Source records:
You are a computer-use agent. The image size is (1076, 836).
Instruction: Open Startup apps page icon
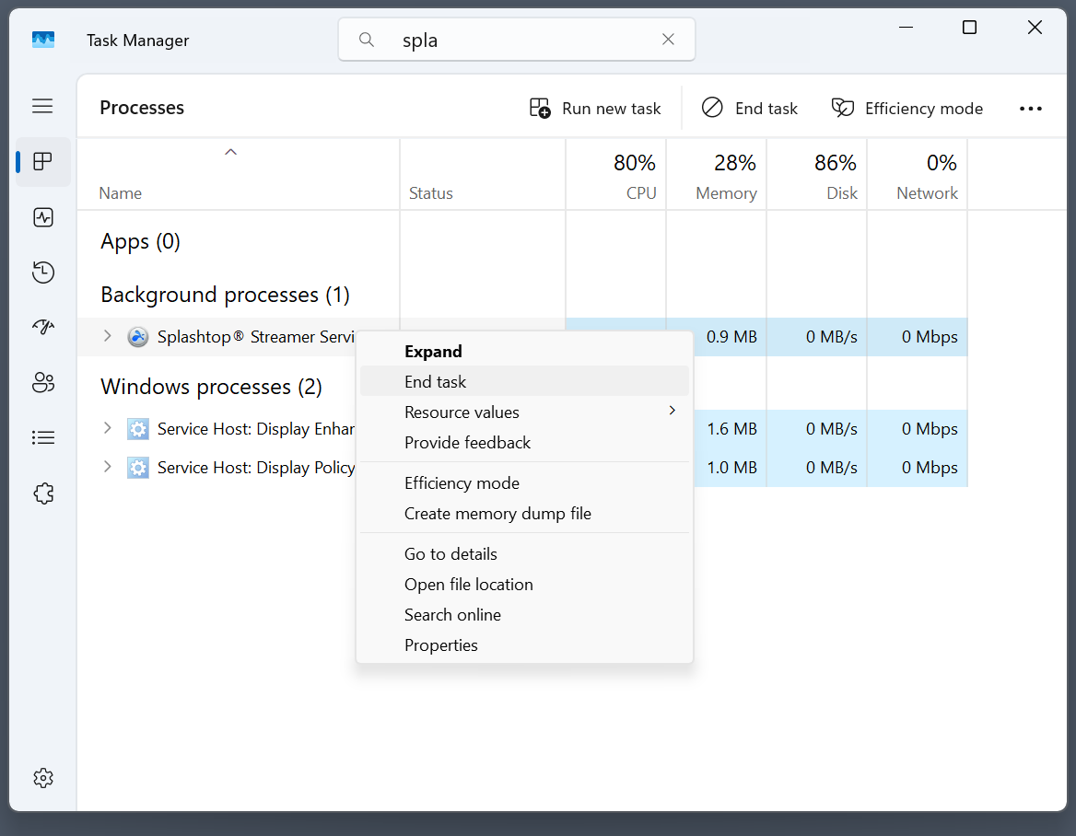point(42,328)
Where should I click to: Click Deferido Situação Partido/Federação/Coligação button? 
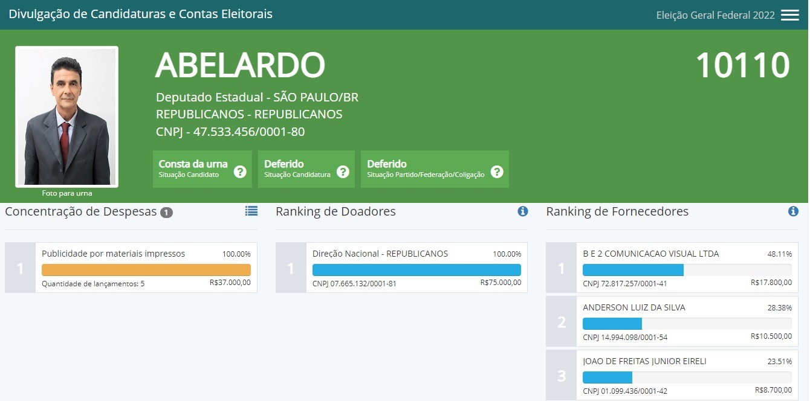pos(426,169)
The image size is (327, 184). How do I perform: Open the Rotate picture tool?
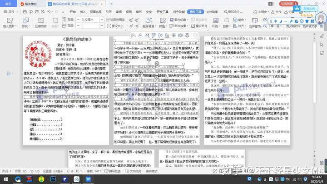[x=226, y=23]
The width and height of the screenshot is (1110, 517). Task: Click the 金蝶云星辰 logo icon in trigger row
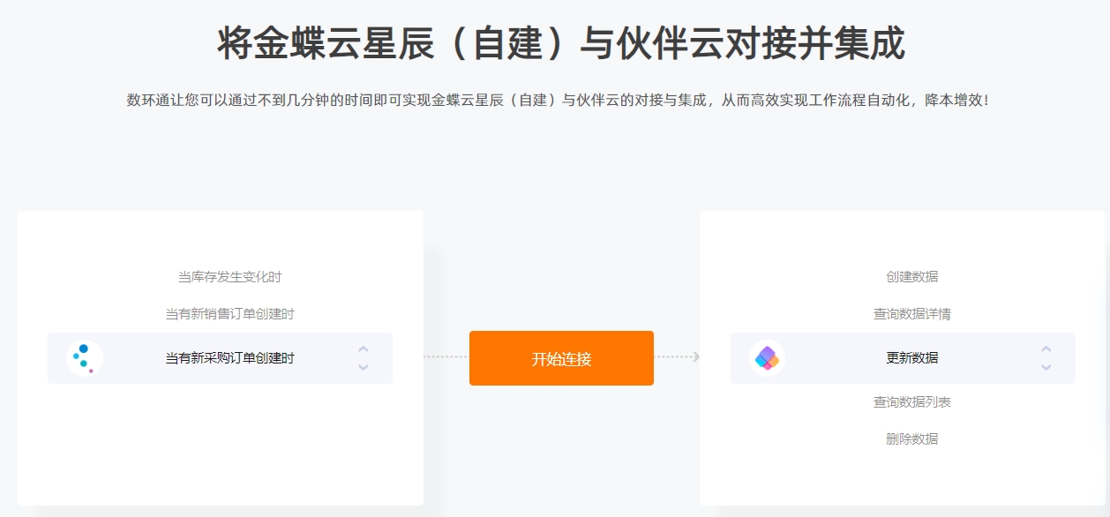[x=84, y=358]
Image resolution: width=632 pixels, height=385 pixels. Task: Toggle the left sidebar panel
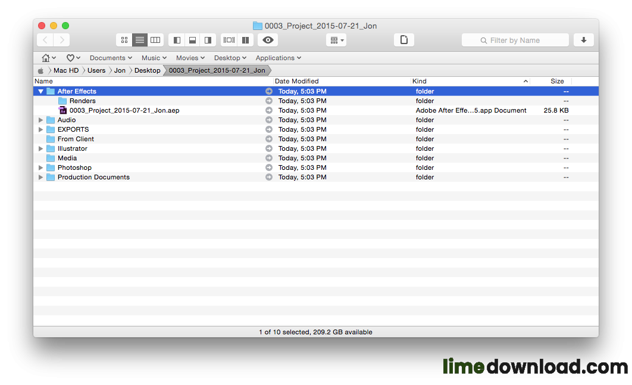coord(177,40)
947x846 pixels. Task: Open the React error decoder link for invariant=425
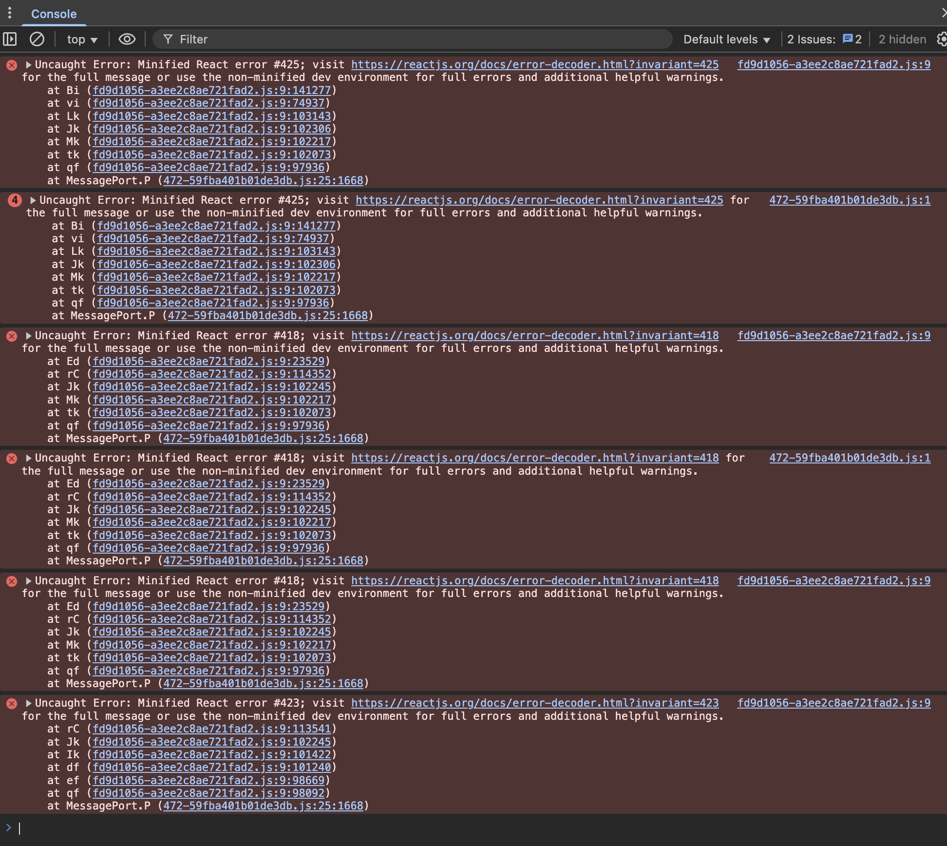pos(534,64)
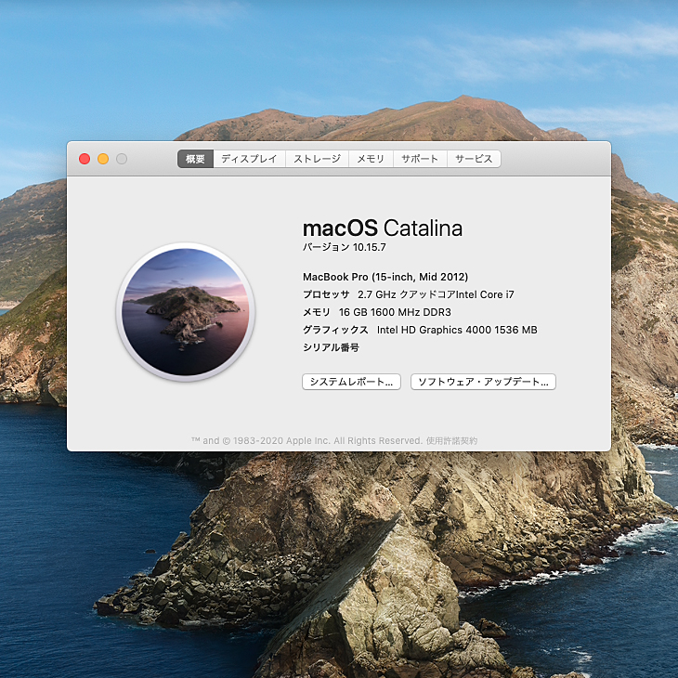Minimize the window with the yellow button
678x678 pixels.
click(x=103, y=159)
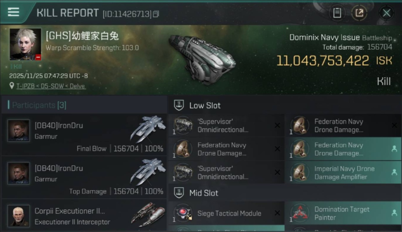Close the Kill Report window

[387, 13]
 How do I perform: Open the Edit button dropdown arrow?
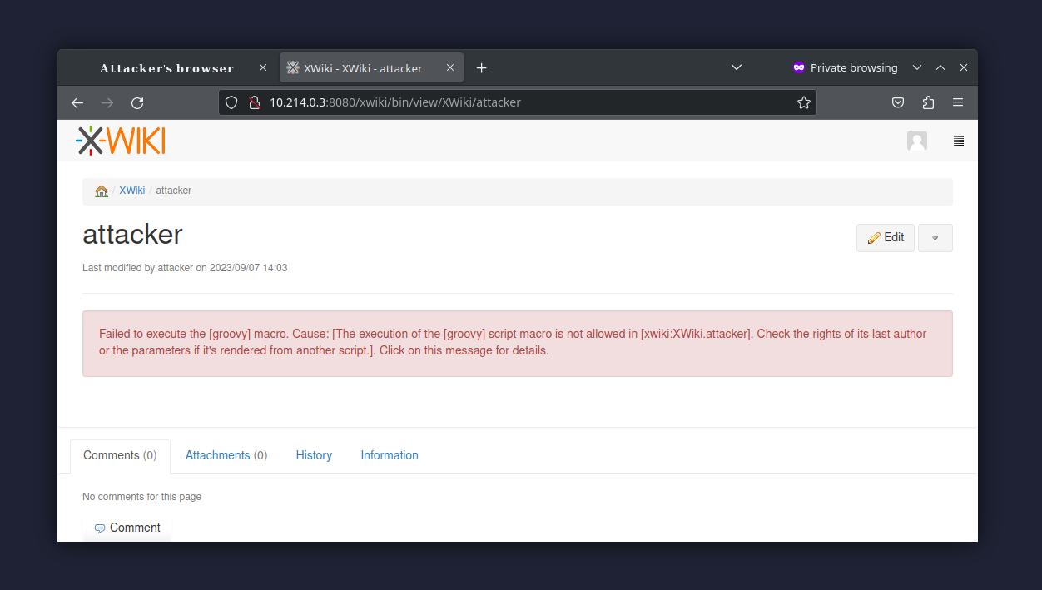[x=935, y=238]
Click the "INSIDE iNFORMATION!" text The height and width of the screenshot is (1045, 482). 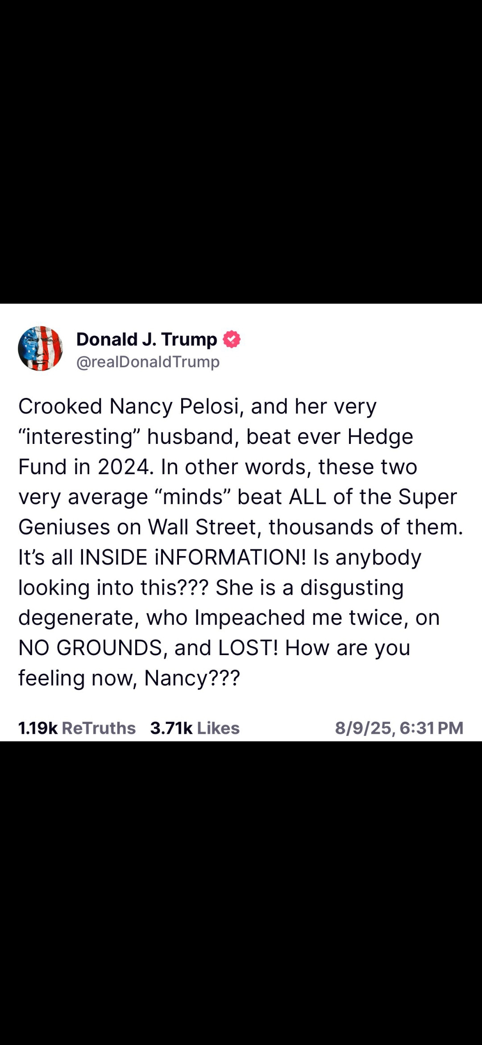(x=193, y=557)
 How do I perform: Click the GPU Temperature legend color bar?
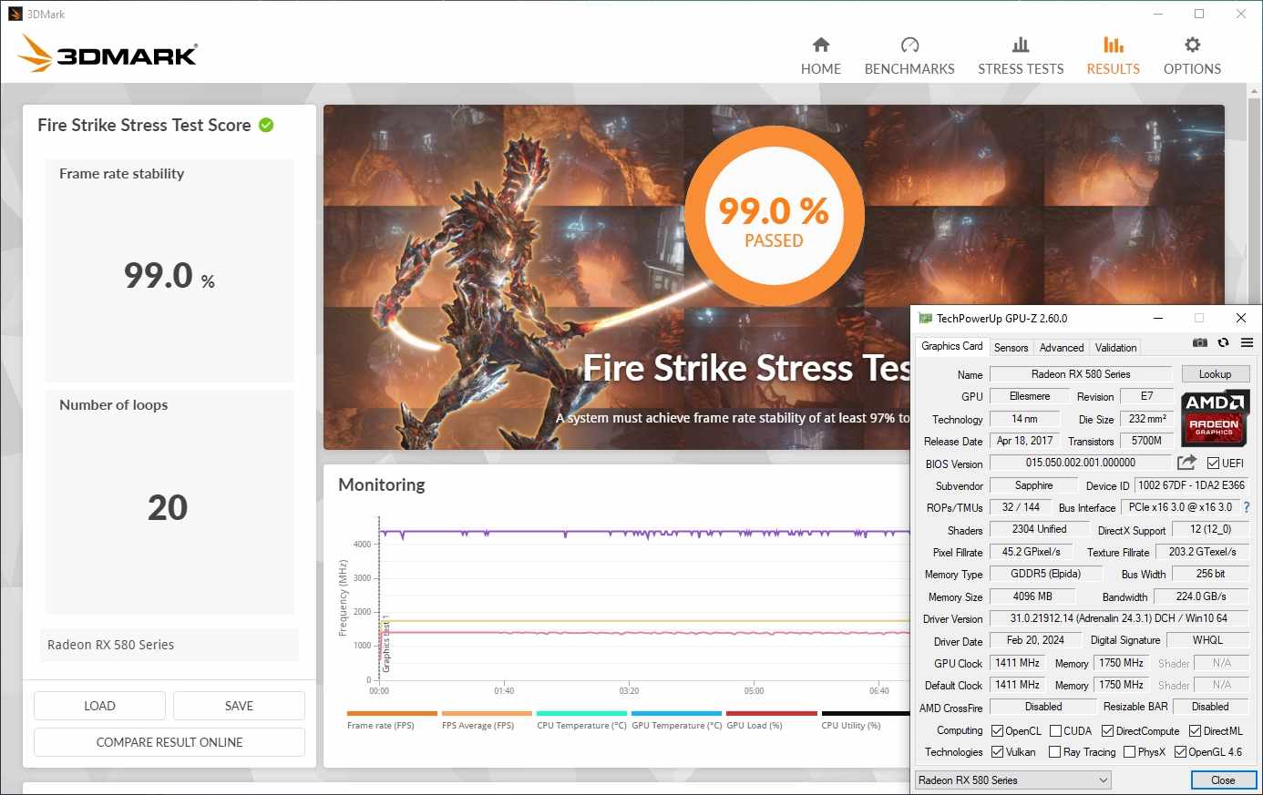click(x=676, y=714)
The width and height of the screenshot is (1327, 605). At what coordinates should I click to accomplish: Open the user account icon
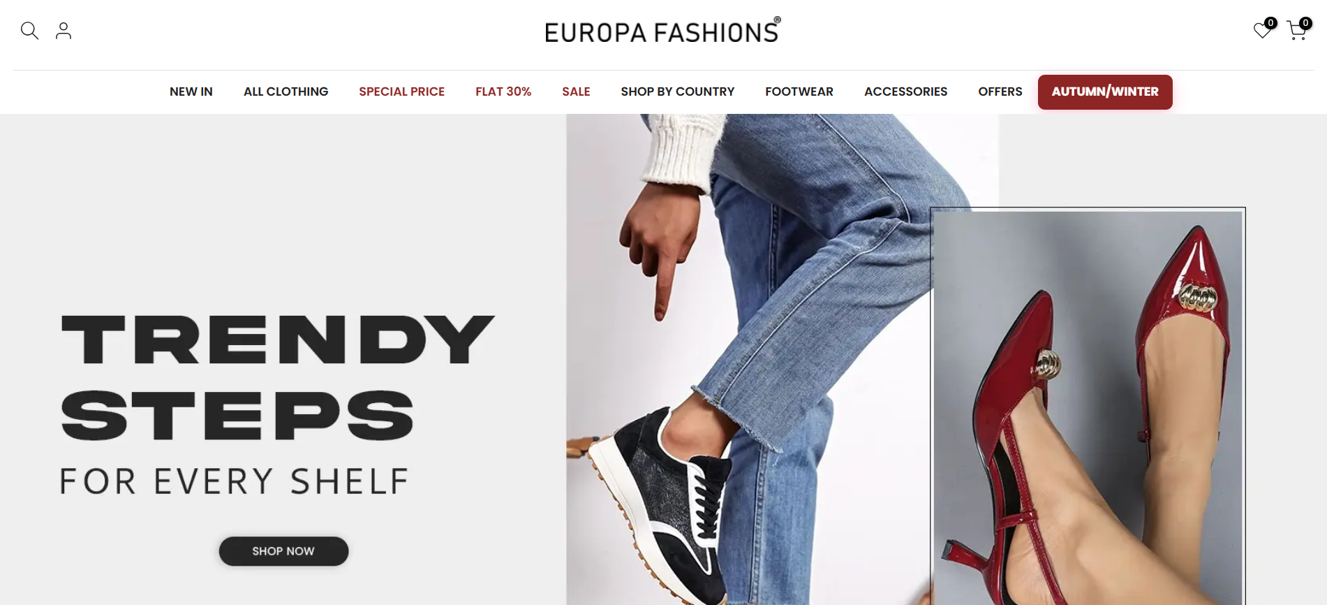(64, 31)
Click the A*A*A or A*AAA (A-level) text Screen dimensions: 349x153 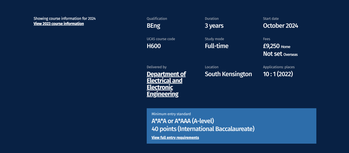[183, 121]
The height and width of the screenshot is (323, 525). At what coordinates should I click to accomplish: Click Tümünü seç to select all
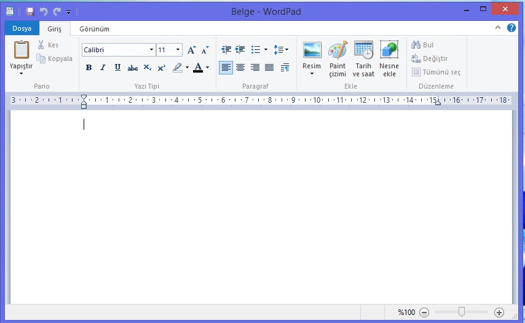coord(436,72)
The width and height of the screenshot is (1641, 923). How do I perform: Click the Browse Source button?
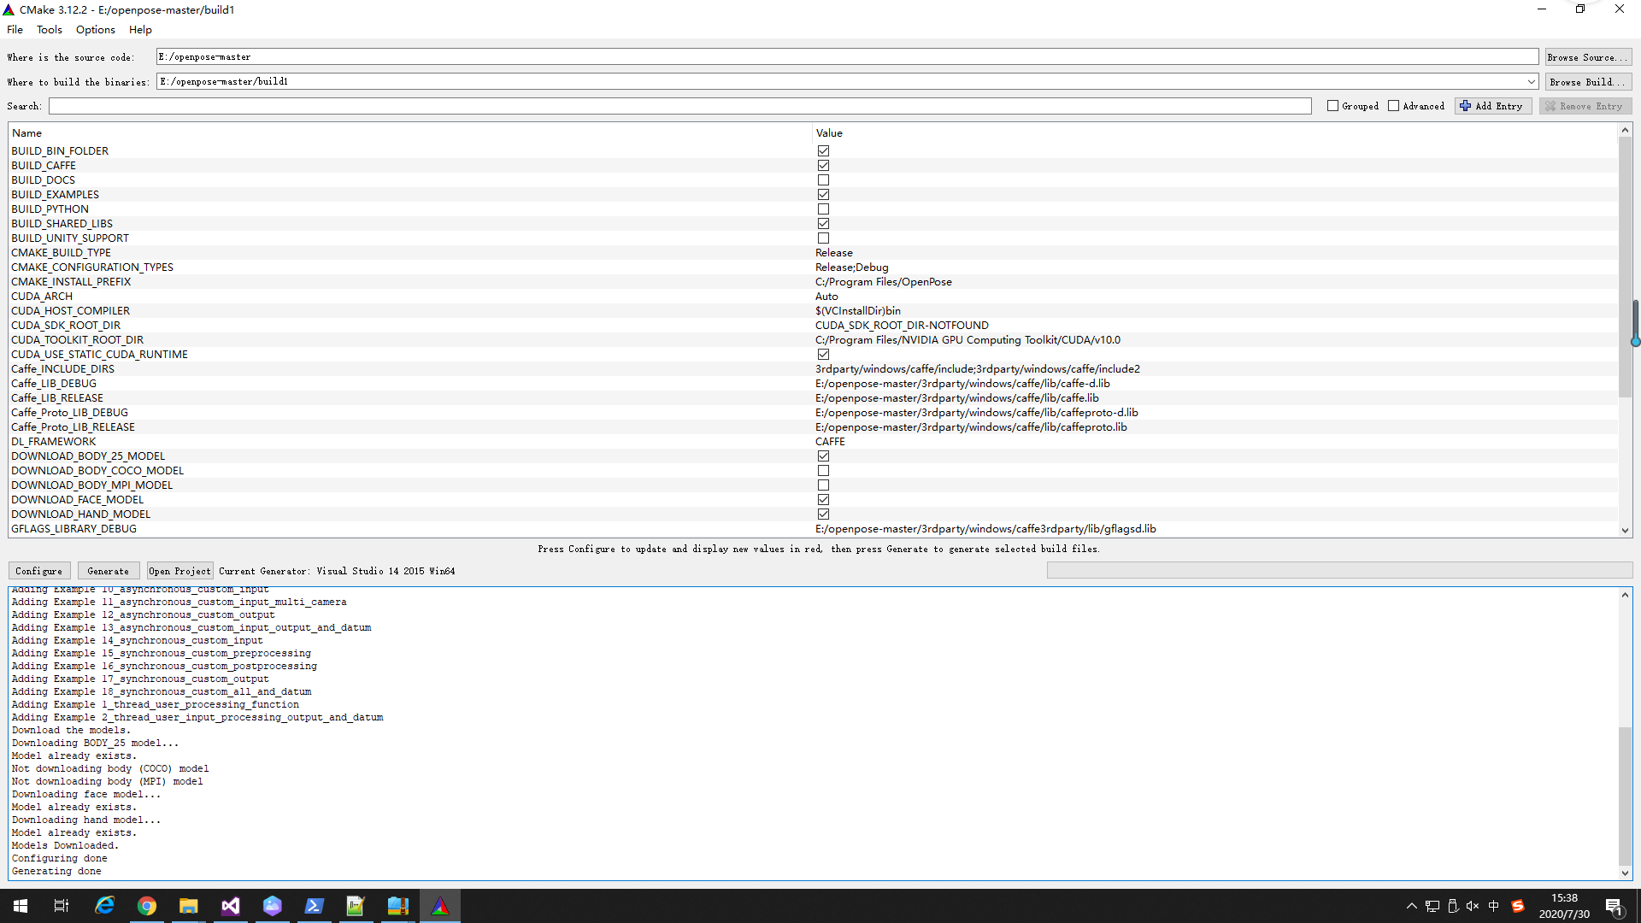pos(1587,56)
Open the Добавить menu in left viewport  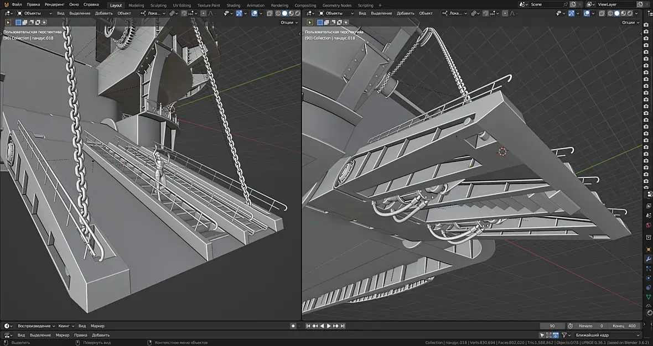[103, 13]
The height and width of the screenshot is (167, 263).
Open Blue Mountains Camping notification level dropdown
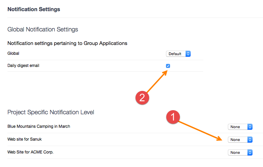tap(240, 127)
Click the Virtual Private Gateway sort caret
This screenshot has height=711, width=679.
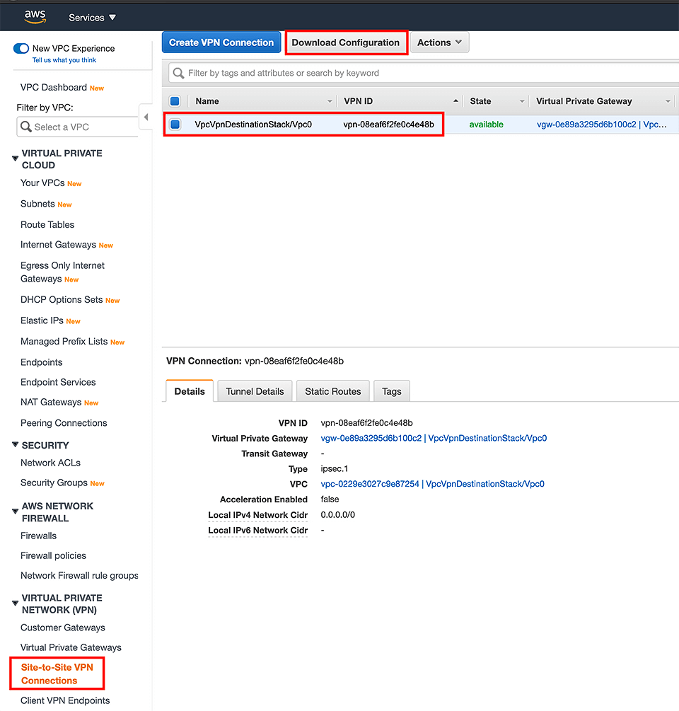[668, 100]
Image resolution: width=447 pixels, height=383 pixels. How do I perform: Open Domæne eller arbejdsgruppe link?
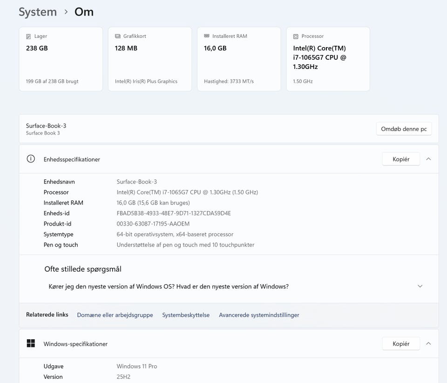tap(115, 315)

■ REQUIREMENT ■
Return every line above that contains the string "coordinates".

■ RESULT BELOW ■
The width and height of the screenshot is (1327, 605). At what coordinates should I click to accomplish: Open the user account icon
The height and width of the screenshot is (323, 525). At what coordinates should I click to accomplish: Click Tümünü seç to select all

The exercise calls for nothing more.